L'évolution au service des pratiques agricoles
Les pratiques de l'agriculture intensive ont eu pour conséquence de diminuer la biodiversité et d'augmenter les espèces résistantes aux traitements phytosanitaires. La connaissance des mécanismes de l'évolution permet de comprendre ces effets et de trouver les solutions pour y remédier.
À partir des années 1960, l'agriculture intensive se développe pour faire face à l'augmentation de la population mondiale qui est passée de 3 à 6 milliards de personnes entre 1960 à 2000. Les scientifiques font des recherches pour augmenter les productions. Différentes solutions sont trouvées : sélection de variétés ayant un bon rendement engendrant les monocultures, utilisation de produits phytosanitaires (insecticides, herbicides, fongicides), production mécanisée, etc.

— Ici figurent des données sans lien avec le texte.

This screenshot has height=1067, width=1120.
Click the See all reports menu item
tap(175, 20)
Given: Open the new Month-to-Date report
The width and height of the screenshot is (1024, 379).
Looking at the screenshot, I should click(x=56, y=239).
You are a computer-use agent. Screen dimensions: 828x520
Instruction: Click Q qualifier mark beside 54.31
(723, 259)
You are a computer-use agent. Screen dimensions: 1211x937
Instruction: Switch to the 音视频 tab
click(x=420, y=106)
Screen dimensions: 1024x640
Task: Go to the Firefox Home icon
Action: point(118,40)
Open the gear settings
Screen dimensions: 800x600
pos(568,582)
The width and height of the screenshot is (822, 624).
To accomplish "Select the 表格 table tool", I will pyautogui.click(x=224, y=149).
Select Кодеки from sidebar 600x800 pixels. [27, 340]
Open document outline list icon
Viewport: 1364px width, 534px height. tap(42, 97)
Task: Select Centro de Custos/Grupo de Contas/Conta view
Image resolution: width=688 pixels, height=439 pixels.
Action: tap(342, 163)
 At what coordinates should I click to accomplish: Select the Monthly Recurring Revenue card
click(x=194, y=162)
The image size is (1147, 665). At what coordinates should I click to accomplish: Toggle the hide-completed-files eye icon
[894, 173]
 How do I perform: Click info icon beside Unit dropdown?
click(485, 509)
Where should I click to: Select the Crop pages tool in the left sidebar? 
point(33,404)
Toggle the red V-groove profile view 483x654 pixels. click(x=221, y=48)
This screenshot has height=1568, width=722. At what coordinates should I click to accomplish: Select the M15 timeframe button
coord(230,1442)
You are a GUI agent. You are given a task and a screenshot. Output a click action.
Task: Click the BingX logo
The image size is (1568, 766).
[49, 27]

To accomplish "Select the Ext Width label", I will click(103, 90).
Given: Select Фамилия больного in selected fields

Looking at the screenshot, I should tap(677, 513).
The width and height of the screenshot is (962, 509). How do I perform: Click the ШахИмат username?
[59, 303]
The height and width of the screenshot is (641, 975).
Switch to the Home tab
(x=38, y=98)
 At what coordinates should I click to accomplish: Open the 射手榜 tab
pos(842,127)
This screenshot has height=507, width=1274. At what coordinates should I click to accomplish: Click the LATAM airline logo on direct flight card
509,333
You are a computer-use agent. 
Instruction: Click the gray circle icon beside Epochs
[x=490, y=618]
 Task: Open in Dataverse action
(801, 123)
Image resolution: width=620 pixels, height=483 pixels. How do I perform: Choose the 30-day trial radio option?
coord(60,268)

Les conséquences (qui n'avaient pas été envisagées) de cette agriculture intensive sont une diminution de la biodiversité et une augmentation des organismes résistants aux traitements phytosanitaires.
L'utilisation d'un herbicide chimique augmente le nombre de mauvaises herbes résistantes et diminue le nombre de lombrics, quelle que soit l'espèce.
La connaissance des mécanismes de l'évolution a permis de comprendre que les produits phytosanitaires exercent une pression de sélection et influencent la biodiversité.
Cette prise de conscience permet de mettre en place des politiques visant à modifier les pratiques agricoles dans le but de sauvegarder la biodiversité tout en subvenant aux besoins alimentaires.
Ainsi, la lutte biologique, la rotation des cultures ou l'agriculture raisonnée sont des exemples d'adaptations mises en place grâce aux connaissances sur l'évolution des espèces.
L'utilisation d'antibiotiques dans les élevages sélectionne aussi les bactéries résistantes.